_Work to be completed_:
Every line from the one that contains "20 (103, 1199)" to the end of the material below should be output exactly, with both ends included and nothing else.

_Input material_:
:::::
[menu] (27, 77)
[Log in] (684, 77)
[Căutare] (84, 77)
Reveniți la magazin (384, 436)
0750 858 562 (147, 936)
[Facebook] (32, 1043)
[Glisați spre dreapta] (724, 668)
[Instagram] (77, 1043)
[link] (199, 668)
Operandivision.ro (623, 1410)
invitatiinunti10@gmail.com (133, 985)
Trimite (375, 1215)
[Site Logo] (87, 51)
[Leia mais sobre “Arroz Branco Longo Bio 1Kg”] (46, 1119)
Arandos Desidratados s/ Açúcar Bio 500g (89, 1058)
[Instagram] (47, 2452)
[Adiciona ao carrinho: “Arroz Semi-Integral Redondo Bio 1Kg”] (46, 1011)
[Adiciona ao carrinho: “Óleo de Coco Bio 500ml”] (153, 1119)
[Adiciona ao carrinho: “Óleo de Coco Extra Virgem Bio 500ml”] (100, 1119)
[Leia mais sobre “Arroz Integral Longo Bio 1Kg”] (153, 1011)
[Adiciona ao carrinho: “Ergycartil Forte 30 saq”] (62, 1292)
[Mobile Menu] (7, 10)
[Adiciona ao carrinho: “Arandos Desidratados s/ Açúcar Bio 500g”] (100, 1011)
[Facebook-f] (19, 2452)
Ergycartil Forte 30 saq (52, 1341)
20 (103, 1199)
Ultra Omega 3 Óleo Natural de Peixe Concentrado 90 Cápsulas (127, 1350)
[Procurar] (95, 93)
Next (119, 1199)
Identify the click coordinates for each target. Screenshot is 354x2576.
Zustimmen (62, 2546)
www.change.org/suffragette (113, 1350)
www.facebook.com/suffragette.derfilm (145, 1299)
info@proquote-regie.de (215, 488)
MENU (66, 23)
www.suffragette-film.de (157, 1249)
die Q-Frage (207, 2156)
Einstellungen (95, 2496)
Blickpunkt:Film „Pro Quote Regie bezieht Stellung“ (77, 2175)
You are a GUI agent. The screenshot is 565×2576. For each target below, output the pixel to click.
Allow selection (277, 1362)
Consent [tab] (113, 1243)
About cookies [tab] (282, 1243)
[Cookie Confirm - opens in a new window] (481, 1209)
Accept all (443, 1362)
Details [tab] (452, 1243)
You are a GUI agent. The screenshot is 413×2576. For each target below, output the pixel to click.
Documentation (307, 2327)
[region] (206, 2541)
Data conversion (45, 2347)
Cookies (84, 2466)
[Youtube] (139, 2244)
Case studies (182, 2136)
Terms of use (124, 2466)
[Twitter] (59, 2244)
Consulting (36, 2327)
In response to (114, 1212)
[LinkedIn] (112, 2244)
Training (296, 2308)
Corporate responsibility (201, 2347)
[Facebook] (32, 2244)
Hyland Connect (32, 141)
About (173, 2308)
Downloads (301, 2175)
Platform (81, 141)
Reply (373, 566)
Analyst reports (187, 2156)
:::::
_Answer below_:
20 (103, 1199)
Ultra Omega 3 Óleo Natural de Peixe Concentrado 90 Cápsulas (127, 1350)
[Procurar] (95, 93)
Next (119, 1199)
Identify the click coordinates for each target. Screenshot is 354x2576.
Zustimmen (62, 2546)
www.change.org/suffragette (113, 1350)
www.facebook.com/suffragette.derfilm (145, 1299)
info@proquote-regie.de (215, 488)
MENU (66, 23)
www.suffragette-film.de (157, 1249)
die Q-Frage (207, 2156)
Einstellungen (95, 2496)
Blickpunkt:Film „Pro Quote Regie bezieht Stellung“ (77, 2175)
You are a GUI agent. The screenshot is 565×2576. For each target below, output the pixel to click.
Allow selection (277, 1362)
Consent [tab] (113, 1243)
About cookies [tab] (282, 1243)
[Cookie Confirm - opens in a new window] (481, 1209)
Accept all (443, 1362)
Details [tab] (452, 1243)
You are a GUI agent. The screenshot is 413×2576. For each target below, output the pixel to click.
Documentation (307, 2327)
[region] (206, 2541)
Data conversion (45, 2347)
Cookies (84, 2466)
[Youtube] (139, 2244)
Case studies (182, 2136)
Terms of use (124, 2466)
[Twitter] (59, 2244)
Consulting (36, 2327)
In response to (114, 1212)
[LinkedIn] (112, 2244)
Training (296, 2308)
Corporate responsibility (201, 2347)
[Facebook] (32, 2244)
Hyland Connect (32, 141)
About (173, 2308)
Downloads (301, 2175)
Platform (81, 141)
Reply (373, 566)
Analyst reports (187, 2156)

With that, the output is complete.